Notes and Open Questions

The general concept sounds good to me - having got used to public cloud environments, having to manage software deployments in on-premise datacenters now feels clumsy. Of course, the world is moving to even more abstract container-based layers such as Kubernetes now, rather than managing software at VM level - but there is still lots of software in the corporate world that expects to be installed “on a server” (whether physical or VM).

But Openstack and Apache CloudStack have been doing this for years. Are they “hyperconverged”?

VMWare has also been doing something similar for a long time; is VMWARE a SDDC provider too?

Hardware Components

The following products are not complete hyperconverged solutions, but offer some basic building blocks.

Amazon Web Services uses their Nitro architecture to offer VMs to end users. This combination of hardware and software has some aspects of “hyperconvergence” - though it is effectively an internal implementation detail of AWS.

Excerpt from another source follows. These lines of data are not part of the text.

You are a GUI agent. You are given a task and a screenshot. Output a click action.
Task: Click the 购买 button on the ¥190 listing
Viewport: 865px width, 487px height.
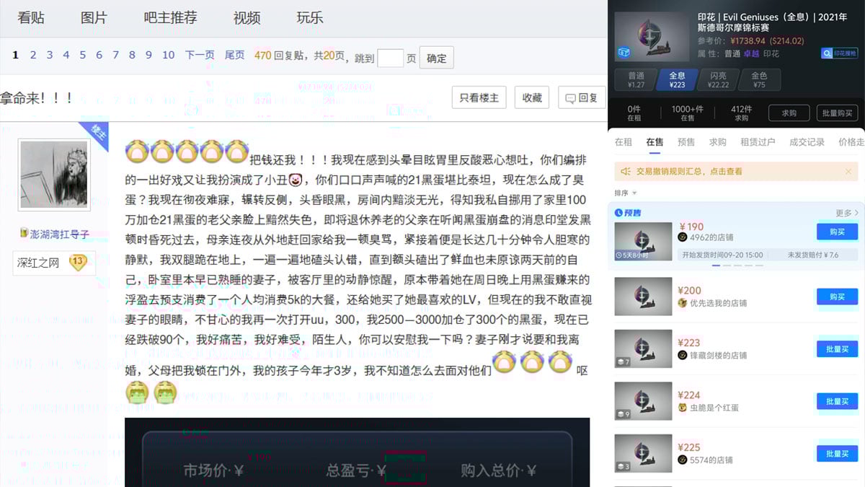pos(837,232)
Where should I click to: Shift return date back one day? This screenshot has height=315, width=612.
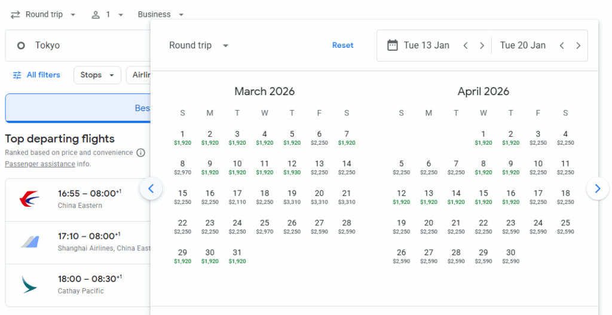click(562, 45)
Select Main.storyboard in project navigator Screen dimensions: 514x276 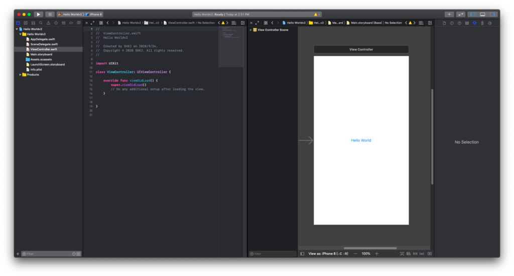pos(41,54)
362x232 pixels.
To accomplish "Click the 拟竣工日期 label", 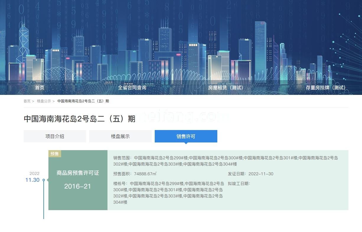I will [239, 184].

Pensado is a startup with links to Cisco and Hewlett-Packard which sells hardware cards and matching software that makes it possible to build “local clouds”. Customers are likely to be companies offering cloud-like environments to external or purely internal customers. The cards plug into standard servers, and “offload” a lot of cloud-related concerns such as software-defined-networking (with related security rules), encryption, load-balancing, and monitoring. The hosts on which the cards are installed see these as standard network cards at the hardware level; presumably there is a configuration protocol that these cards accept and handle directly without involving the host.


  • The Register: Hyperconverted Infrastructure
  • Hyperconverged Infrastructure for Dummies / HPE SimpliVity Special Edition - to quote from the book itself: “this book is written primarily for IT executives and managers such as Chief Information Officers (CIOs), Chief Technology Officers (CTOs), IT directors, and technical managers.”